А, вот и еще одно обстоятельство! Он был очарован и покорен королевой, но потом бежал от нее и встретил Шарлен, и теперь уже образ королевы не имел над ним той власти. Шарлен была теперь за кем-то замужем, так все это было кончено — но его сердце отказывалось признавать это. Оно все еще желало эту женщину. Он бы никогда не оставил ее, если бы не думал, что умрет. Тогда он не хотел, чтобы ее имя связывали с его именем, чтобы ее тоже не убили. Он был с ней, потому что любил ее, и оставил ее по той же причине. Так что на самом деле не имело значения, была ли Занаан плохой или хорошей; он потерял влечение к ее образу.
Ирония заключалась в том, что Занаан, теперь освобожденная от своего злого мужа, была рядом, а Шарлен — далеко. Лучше было бы, если бы он остался здесь и держался подальше от того мира. От его возвращения в другое измерение выйдет только несчастье.
Ноги Джона бессознательно подвели его к закрытой двери. Он нерешительно остановился. Он знал, чья это была дверь, но ему больше не хотелось в нее стучаться.
Потом он услышал за дверью голоса.
Голос Занаан:
— О, мой милый, я знаю, что ты дал ей слово и не хотел обижать ее, но…
Мужской голос:
— Это верно. Я так и сделал. Я многим был ей обязан и когда-то думал, что люблю ее, но все изменилось после того, как я встретил тебя.
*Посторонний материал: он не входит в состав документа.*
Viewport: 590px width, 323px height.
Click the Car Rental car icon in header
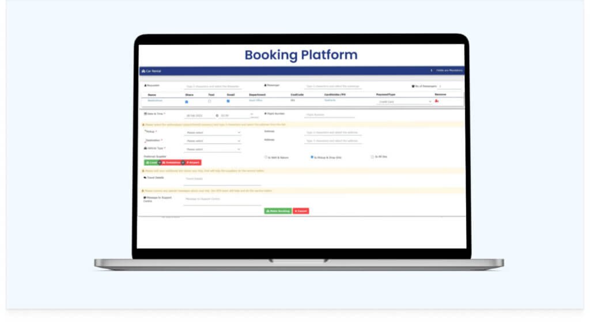tap(143, 71)
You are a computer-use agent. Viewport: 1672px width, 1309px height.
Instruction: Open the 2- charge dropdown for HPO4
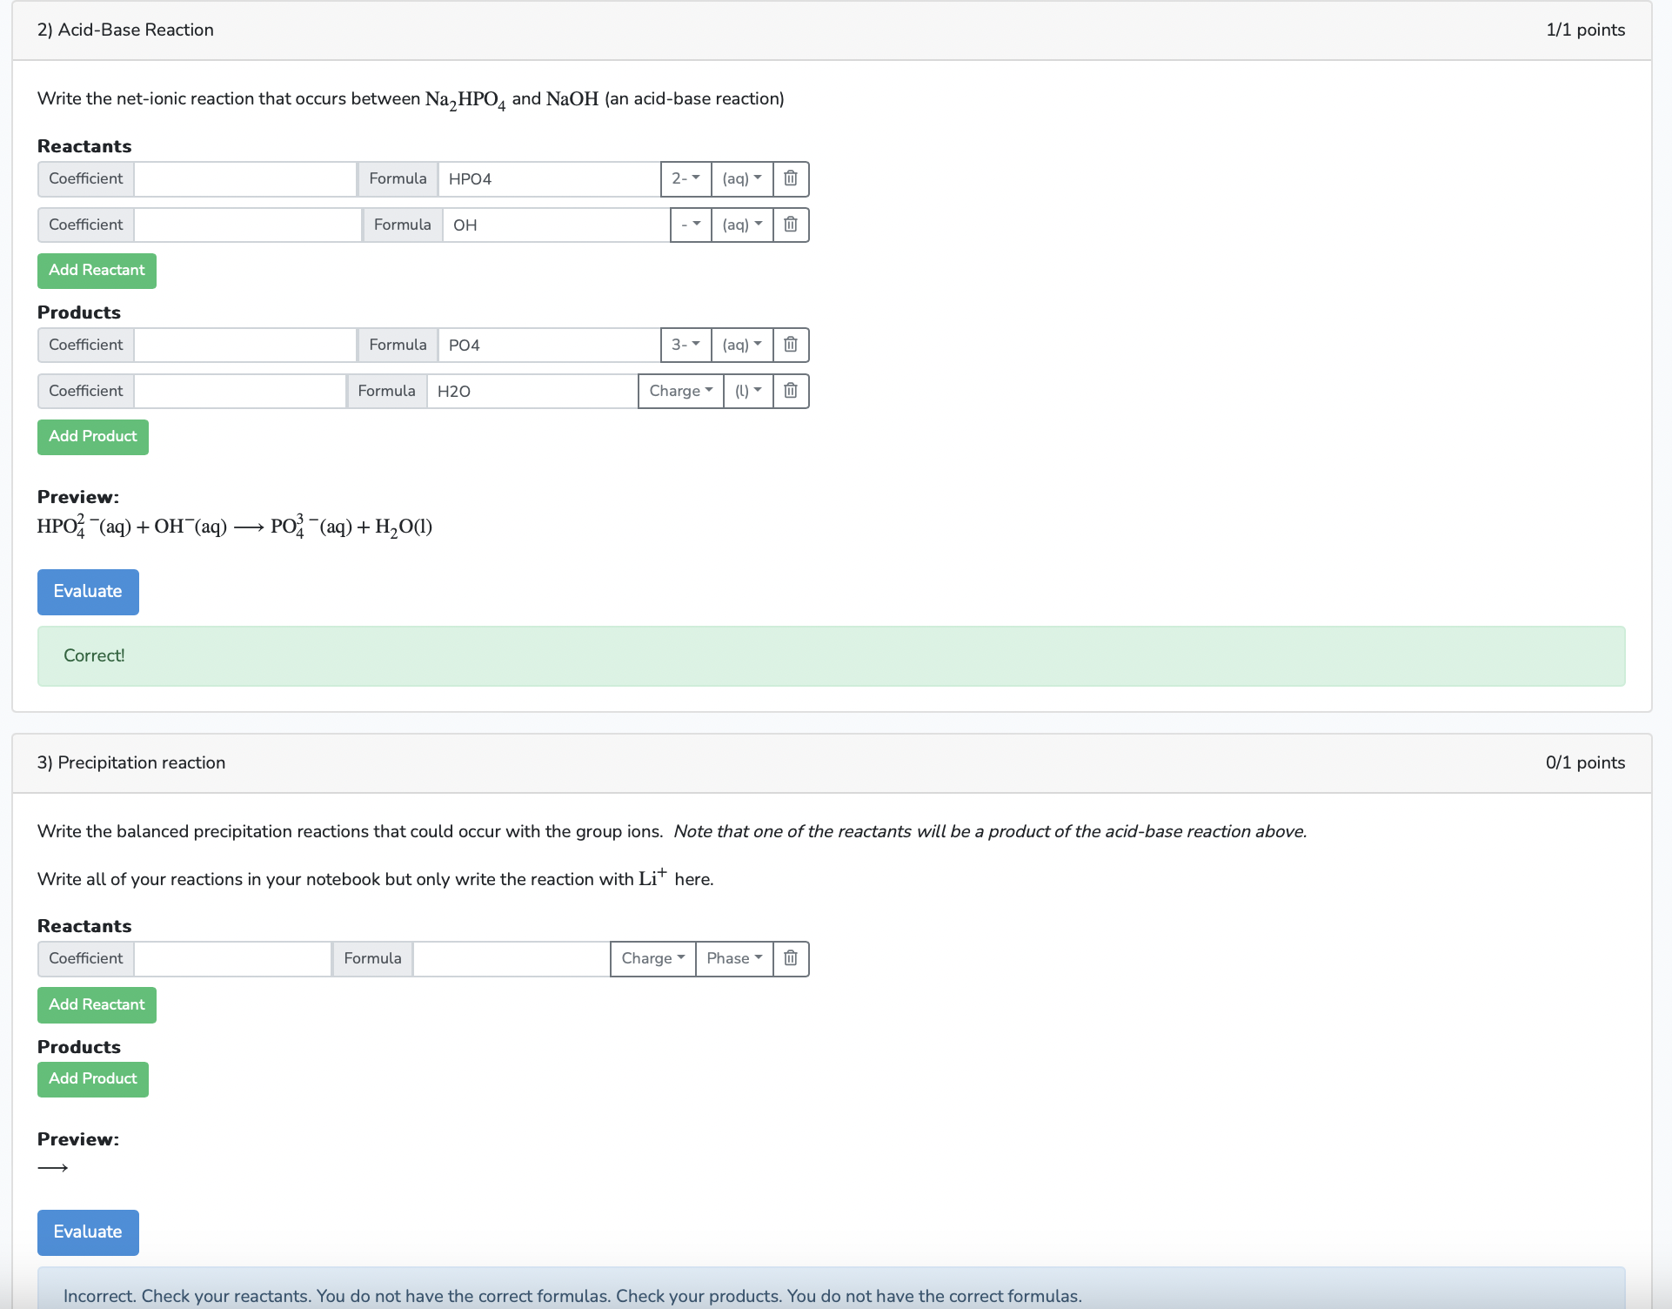(x=685, y=178)
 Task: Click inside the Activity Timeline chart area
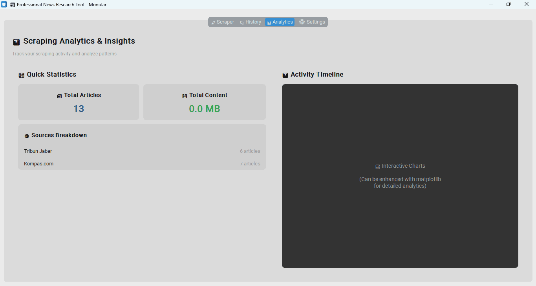(x=400, y=176)
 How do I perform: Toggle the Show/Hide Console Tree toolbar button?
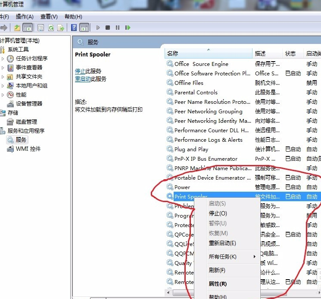[27, 28]
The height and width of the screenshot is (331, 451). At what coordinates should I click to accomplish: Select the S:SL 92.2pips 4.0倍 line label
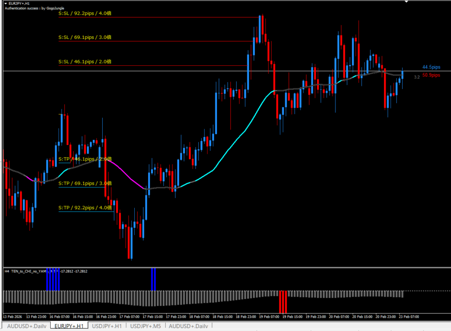click(85, 14)

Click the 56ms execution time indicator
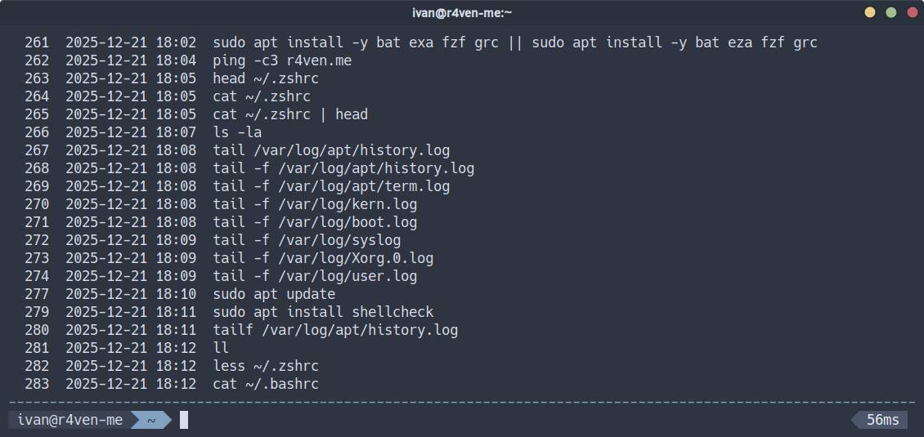(x=882, y=420)
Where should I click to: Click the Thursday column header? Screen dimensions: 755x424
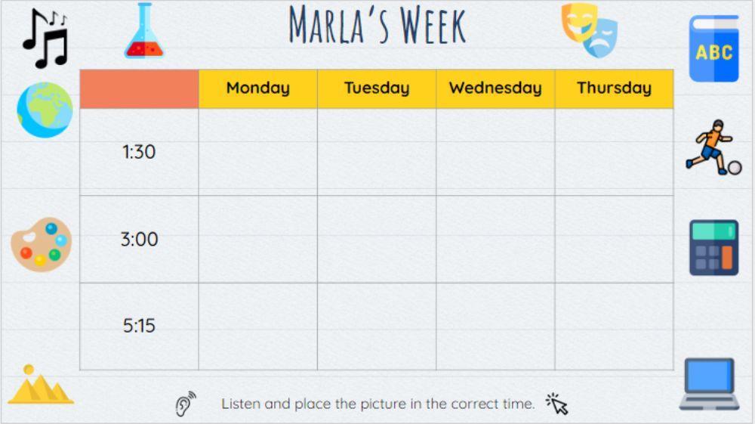coord(614,88)
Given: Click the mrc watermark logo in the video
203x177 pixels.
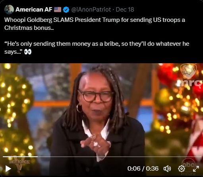Looking at the screenshot, I should (189, 75).
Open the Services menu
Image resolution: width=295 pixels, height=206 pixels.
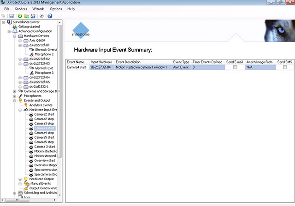(x=21, y=9)
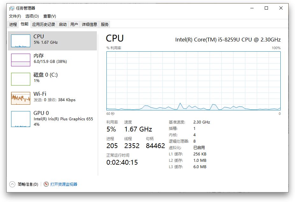
Task: Open the 查看(V) menu
Action: pyautogui.click(x=49, y=16)
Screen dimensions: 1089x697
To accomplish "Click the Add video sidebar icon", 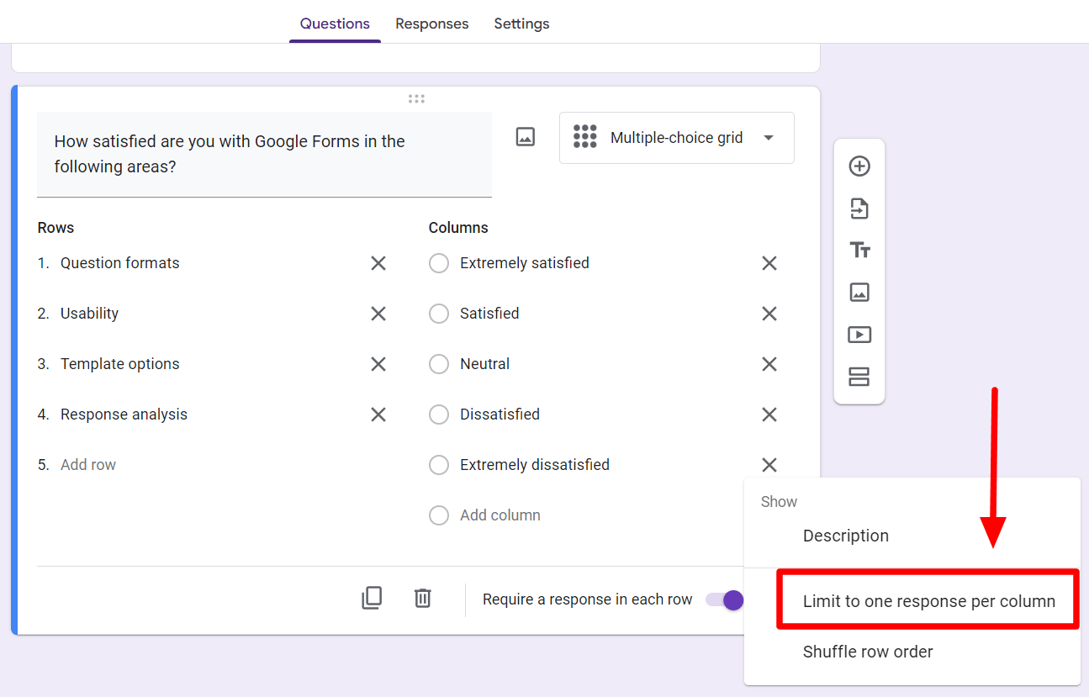I will (x=859, y=335).
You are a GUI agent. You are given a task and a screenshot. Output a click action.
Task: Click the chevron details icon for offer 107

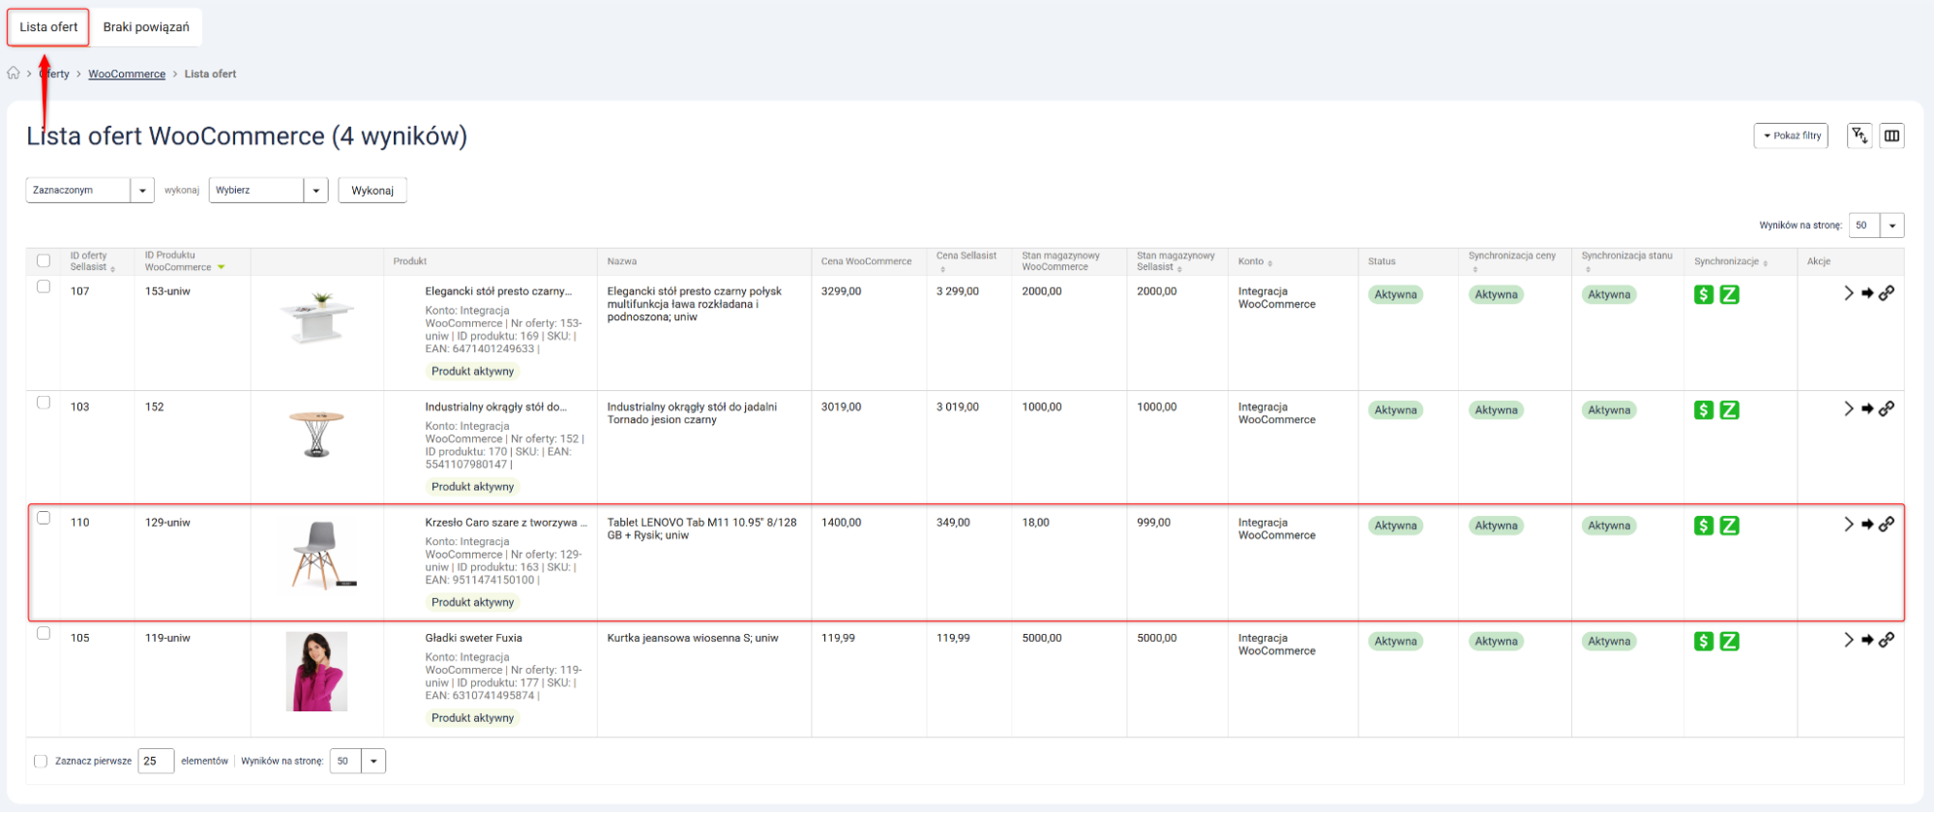(x=1848, y=293)
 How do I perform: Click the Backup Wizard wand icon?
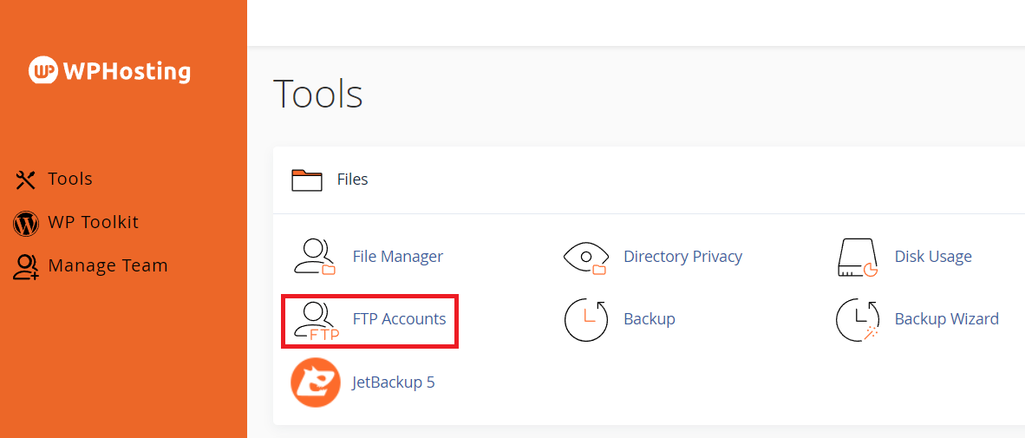(x=858, y=319)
А теперь и Кайан вернулся, и она думает только о нем и хочет только его.
— О, да! Да, так и есть, я знаю! Это можно было видеть по ее глазам. Я думала, что она любит тебя, но когда она увидела его, я все поняла. А этот идиот продолжает отказываться от нее, и верно, что у самого Гадема нет такого гнева, как у…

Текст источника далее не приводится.